California Claims Adjustment Costs Very Expensive
The California claims adjustment costs are massive when compared to other states. The Workers Compensation Action Network (WCAN) published the above chart last week.

A similar study was published in an article on this blog last week which covered the newest WCIRB Study (rating bureau for CA).
Most of the claims and premium data that I have analyzed pegs the ALAE (Allocated Adjustment Expense) at 15% – 17% for most claims. Even the national median in this chart seems high.
Having 28.2 cents of each dollar paid out for non-benefits shorts the injured employee and especially the employers that are paying the premiums.
Why does California have such high claims management expenses? According to WCAN:
The reasons for these high costs include:
- Greater-than-average proportion of permanent disability claims (which are more complex to manage)
- High litigation rates (particularly in the Los Angeles area)

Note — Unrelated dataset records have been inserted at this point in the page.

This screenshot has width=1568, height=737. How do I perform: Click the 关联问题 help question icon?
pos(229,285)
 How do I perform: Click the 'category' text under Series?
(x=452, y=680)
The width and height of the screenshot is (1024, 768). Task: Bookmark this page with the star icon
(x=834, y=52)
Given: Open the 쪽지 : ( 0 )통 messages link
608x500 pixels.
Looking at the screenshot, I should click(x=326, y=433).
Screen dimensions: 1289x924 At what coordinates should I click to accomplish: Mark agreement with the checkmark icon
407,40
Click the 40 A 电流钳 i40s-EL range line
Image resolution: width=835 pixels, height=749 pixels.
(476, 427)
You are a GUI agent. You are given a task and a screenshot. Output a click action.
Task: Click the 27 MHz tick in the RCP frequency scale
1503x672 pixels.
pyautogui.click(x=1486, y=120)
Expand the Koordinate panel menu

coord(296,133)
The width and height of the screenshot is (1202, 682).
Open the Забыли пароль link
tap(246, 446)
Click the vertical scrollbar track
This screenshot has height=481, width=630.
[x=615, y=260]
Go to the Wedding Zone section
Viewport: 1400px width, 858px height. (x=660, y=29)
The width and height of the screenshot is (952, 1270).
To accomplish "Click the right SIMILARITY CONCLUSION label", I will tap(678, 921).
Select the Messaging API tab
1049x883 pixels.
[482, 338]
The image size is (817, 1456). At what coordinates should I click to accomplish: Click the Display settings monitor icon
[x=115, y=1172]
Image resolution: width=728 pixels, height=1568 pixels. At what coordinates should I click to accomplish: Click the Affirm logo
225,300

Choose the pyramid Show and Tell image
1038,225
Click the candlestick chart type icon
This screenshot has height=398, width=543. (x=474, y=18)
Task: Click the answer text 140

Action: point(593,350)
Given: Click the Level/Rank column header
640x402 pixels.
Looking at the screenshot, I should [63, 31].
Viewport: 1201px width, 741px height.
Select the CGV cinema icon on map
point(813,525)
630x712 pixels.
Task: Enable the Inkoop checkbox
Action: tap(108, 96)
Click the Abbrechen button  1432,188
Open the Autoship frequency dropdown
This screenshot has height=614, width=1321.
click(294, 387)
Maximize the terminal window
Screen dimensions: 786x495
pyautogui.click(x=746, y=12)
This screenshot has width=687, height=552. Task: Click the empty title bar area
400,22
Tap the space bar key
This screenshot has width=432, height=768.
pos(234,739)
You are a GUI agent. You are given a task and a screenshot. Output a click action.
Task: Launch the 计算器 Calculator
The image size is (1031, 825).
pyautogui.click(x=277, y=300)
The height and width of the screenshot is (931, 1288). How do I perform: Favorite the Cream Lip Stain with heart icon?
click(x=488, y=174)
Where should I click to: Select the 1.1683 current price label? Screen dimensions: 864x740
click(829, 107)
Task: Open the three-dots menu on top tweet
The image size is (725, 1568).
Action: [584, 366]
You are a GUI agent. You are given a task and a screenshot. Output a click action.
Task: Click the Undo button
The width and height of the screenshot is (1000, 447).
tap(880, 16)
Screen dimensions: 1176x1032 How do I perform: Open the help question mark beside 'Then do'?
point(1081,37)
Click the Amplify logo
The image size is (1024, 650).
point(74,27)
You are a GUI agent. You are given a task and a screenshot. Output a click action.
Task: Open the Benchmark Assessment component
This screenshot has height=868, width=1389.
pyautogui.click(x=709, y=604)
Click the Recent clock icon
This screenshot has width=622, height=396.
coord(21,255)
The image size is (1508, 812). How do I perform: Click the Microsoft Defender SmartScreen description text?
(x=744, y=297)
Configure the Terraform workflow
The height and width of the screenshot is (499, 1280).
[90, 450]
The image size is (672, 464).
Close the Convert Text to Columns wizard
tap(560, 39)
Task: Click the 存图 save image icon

- Large number of active liens and
- High frequency of independent medical reviews
According to Willis ALAE usually consists of:
- Preferred Provider Organization
- State Specific Networks
- Physical Therapy Specialty Networks
- Diagnostic Testing Specialty Network
- Pharmacy Benefit Management
- Prescription First Fill
- Independent/Defense Medical Exam
- Utilization Review
- Telephonic Case Management
- Field Case Management
- Peer Review
- Drug Testing
- Vocational Rehabilitation
- Medicare Set Aside Agreements (MSAs)
- Mandatory Insurer Reporting (MIR)
- 24/7 Triage
- Attorney Fees
- Translation Services
- Surveillance Fees
- Transportation Services
How can these fees be reduced? This is one of the more difficult answers in WC today. The California claims adjustment costs may possibly only be reduced as a result of an overhaul (not Senate Bill 863) of the system.